* begin *

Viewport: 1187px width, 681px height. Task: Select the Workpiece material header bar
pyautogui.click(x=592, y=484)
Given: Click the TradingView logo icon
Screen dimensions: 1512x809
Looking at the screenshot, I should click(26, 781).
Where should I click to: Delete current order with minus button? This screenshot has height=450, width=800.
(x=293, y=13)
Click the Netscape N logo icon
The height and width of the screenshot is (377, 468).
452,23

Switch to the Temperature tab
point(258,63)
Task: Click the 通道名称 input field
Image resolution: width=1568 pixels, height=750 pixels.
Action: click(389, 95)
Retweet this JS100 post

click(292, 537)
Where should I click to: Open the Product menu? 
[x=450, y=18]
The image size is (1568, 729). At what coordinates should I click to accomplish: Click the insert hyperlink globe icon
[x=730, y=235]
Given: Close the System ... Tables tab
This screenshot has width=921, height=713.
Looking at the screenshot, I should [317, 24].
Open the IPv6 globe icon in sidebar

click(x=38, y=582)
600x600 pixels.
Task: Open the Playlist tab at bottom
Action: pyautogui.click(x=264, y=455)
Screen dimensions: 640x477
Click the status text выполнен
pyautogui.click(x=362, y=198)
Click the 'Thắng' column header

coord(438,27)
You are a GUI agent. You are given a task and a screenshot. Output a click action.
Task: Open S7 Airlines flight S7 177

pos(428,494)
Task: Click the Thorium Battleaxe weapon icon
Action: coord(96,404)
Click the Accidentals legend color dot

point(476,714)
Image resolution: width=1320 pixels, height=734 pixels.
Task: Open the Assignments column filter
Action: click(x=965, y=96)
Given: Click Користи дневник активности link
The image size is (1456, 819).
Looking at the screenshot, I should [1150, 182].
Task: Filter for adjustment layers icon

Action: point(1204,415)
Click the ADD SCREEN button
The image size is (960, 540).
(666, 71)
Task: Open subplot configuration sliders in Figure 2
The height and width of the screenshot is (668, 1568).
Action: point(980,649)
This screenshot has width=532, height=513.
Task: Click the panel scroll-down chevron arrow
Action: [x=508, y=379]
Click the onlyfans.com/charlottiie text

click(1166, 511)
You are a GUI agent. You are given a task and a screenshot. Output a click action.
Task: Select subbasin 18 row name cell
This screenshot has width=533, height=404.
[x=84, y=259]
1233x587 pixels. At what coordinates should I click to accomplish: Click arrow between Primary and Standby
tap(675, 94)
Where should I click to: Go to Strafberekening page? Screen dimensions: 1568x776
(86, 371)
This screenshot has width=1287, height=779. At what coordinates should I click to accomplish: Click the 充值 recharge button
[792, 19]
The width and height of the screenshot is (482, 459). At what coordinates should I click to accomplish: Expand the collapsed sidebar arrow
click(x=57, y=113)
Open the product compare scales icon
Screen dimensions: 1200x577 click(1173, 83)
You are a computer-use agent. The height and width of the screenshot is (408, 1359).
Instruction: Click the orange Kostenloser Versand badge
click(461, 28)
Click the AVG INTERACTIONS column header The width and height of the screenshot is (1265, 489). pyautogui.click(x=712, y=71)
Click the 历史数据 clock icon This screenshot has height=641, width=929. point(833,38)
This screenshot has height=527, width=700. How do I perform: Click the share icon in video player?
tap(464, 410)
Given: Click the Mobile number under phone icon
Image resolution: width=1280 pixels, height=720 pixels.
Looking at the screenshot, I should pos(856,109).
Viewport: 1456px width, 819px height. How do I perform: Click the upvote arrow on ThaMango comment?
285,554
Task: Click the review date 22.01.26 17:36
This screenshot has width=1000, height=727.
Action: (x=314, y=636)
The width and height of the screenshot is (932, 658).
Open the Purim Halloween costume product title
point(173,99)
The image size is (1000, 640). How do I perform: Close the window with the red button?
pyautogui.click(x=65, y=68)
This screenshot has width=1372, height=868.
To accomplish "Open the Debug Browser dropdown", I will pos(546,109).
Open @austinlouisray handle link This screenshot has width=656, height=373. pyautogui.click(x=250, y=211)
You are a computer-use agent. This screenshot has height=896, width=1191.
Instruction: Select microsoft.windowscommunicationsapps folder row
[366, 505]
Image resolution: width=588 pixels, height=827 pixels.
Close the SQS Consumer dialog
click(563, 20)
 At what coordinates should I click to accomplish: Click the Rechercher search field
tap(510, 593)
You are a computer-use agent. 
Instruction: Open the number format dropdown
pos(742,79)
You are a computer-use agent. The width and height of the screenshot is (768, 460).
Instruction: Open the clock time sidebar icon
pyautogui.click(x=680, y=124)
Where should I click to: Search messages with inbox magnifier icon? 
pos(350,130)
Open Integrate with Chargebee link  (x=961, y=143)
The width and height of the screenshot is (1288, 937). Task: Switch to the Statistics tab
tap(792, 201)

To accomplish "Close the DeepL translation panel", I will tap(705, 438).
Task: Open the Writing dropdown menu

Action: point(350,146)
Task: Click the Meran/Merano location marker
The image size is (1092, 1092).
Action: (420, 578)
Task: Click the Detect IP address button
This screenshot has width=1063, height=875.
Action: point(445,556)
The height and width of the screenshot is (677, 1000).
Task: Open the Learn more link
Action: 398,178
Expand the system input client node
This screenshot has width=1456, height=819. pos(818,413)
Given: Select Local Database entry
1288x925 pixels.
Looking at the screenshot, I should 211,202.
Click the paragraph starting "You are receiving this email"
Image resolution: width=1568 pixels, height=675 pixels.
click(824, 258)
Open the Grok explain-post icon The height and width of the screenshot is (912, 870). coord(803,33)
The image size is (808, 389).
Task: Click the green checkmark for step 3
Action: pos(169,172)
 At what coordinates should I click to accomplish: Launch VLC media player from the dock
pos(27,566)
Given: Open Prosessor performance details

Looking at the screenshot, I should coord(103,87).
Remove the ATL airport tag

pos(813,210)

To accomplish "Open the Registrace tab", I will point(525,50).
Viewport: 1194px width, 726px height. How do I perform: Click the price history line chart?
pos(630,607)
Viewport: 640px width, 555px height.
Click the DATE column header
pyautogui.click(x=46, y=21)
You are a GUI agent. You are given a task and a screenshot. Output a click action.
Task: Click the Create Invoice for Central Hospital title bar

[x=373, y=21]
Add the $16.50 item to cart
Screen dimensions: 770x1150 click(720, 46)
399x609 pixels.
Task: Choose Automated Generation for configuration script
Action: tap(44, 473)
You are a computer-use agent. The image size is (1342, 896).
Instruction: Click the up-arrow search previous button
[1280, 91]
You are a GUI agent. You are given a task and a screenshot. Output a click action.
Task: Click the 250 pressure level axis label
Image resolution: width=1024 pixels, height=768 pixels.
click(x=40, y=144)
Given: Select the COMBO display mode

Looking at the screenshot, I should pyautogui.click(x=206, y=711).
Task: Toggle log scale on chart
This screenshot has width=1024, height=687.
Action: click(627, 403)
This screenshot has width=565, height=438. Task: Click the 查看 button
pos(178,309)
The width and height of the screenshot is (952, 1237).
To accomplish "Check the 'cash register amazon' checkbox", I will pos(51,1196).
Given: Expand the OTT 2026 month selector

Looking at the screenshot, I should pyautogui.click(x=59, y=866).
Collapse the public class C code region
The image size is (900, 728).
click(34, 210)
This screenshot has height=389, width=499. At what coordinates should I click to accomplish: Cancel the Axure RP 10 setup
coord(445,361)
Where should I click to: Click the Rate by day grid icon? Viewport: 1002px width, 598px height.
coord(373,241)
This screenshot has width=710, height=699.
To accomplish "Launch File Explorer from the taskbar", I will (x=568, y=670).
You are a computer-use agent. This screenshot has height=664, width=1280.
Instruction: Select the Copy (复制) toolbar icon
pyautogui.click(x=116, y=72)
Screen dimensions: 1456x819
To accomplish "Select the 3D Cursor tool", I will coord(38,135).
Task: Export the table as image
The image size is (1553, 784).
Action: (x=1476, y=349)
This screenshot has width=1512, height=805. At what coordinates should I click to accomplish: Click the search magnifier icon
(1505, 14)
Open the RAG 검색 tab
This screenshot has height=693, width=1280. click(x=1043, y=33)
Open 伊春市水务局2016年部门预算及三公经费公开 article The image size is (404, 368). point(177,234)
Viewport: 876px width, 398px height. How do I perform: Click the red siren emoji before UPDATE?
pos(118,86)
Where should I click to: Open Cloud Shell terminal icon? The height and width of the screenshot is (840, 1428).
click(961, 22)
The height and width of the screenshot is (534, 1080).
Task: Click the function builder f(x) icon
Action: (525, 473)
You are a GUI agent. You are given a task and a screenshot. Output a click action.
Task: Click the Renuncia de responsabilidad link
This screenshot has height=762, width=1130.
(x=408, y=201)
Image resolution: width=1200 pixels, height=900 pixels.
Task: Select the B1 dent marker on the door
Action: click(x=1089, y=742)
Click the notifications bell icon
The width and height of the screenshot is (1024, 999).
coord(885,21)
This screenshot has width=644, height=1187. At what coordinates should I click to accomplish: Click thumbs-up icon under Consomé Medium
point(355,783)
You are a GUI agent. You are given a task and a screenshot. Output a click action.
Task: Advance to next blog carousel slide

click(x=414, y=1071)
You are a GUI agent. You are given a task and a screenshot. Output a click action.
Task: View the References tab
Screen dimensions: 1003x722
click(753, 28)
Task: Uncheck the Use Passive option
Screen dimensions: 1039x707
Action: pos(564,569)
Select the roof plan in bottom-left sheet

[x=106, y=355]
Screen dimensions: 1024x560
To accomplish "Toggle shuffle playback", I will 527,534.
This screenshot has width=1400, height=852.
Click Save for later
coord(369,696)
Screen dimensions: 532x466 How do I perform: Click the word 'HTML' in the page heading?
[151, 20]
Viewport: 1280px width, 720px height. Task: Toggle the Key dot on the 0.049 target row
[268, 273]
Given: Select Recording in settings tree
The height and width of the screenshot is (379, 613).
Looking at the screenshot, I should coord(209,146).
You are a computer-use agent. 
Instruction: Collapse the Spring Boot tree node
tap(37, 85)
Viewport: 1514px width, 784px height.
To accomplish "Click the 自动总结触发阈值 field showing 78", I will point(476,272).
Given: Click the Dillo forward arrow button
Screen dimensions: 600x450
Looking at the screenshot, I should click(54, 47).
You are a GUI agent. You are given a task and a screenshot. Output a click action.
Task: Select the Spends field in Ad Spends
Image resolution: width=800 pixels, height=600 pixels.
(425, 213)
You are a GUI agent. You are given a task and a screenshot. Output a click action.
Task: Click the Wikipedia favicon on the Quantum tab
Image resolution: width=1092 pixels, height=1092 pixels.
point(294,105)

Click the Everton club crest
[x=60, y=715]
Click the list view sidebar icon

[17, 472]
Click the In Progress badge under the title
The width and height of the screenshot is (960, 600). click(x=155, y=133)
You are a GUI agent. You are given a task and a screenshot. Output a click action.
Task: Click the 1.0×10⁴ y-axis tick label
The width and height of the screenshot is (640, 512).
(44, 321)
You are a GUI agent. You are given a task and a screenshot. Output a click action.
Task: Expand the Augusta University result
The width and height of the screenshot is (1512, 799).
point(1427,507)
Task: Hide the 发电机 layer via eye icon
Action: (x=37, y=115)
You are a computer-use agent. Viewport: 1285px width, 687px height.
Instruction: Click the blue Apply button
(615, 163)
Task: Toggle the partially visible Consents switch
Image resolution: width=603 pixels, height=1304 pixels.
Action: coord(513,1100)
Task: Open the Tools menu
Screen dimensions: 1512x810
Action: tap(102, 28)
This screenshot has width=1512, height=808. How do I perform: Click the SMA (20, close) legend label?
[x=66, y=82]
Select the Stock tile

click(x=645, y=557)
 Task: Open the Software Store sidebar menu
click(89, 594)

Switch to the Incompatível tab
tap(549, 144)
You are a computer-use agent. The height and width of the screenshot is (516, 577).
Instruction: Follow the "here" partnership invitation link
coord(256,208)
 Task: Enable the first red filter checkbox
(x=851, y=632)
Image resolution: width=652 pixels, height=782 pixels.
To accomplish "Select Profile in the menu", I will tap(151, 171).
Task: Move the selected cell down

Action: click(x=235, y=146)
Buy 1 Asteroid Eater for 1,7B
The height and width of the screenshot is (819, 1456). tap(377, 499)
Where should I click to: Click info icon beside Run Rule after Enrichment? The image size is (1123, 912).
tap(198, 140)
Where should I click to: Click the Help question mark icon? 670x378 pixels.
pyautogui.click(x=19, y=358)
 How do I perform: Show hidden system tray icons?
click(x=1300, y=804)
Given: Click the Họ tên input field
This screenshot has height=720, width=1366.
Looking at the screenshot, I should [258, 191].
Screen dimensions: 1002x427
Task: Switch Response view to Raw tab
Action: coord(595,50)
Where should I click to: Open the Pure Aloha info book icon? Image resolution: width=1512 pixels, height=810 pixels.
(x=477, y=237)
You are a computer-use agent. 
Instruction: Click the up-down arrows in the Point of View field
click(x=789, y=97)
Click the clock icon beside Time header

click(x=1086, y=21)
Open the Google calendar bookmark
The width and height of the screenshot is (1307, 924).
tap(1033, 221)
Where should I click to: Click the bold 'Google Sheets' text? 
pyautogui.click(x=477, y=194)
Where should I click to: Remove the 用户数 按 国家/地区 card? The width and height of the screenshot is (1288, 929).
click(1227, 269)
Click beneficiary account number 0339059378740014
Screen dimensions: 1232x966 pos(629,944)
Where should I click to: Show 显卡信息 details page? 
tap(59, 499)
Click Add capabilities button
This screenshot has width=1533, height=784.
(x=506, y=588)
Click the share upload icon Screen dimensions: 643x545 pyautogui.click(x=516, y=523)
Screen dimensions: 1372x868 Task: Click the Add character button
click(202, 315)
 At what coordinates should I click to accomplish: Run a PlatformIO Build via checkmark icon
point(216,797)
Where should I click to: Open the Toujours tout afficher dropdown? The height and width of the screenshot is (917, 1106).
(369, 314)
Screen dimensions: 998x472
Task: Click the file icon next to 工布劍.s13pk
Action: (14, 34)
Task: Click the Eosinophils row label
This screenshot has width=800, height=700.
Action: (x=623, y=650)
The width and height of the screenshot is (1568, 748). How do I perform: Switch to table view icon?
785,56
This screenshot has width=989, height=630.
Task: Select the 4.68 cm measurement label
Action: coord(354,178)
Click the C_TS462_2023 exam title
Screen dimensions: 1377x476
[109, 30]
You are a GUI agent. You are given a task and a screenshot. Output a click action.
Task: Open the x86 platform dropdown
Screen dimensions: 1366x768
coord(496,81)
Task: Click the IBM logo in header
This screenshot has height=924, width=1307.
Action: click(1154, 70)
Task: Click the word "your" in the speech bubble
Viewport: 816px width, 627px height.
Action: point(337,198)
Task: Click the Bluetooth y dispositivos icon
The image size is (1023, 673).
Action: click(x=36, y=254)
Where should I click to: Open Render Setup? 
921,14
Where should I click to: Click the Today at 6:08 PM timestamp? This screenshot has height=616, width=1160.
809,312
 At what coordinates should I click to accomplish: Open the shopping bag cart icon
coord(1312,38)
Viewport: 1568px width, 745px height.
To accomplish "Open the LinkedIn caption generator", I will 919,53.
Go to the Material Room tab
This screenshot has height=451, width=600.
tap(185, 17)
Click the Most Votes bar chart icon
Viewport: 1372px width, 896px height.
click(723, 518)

* end *

**EXERCISE AIM**
Rewrite the records starting at the line containing "Screen dimensions: 1024x560" and ending at the line containing "tap(37, 85)", with "Save for later" changed to "Move to wishlist" and nothing else altered.

**EXERCISE ANSWER**
Screen dimensions: 1024x560
To accomplish "Toggle shuffle playback", I will 527,534.
This screenshot has width=1400, height=852.
Click Move to wishlist
coord(369,696)
Screen dimensions: 532x466 How do I perform: Click the word 'HTML' in the page heading?
[151, 20]
Viewport: 1280px width, 720px height. Task: Toggle the Key dot on the 0.049 target row
[268, 273]
Given: Select Recording in settings tree
The height and width of the screenshot is (379, 613).
Looking at the screenshot, I should coord(209,146).
You are a computer-use agent. 
Instruction: Collapse the Spring Boot tree node
tap(37, 85)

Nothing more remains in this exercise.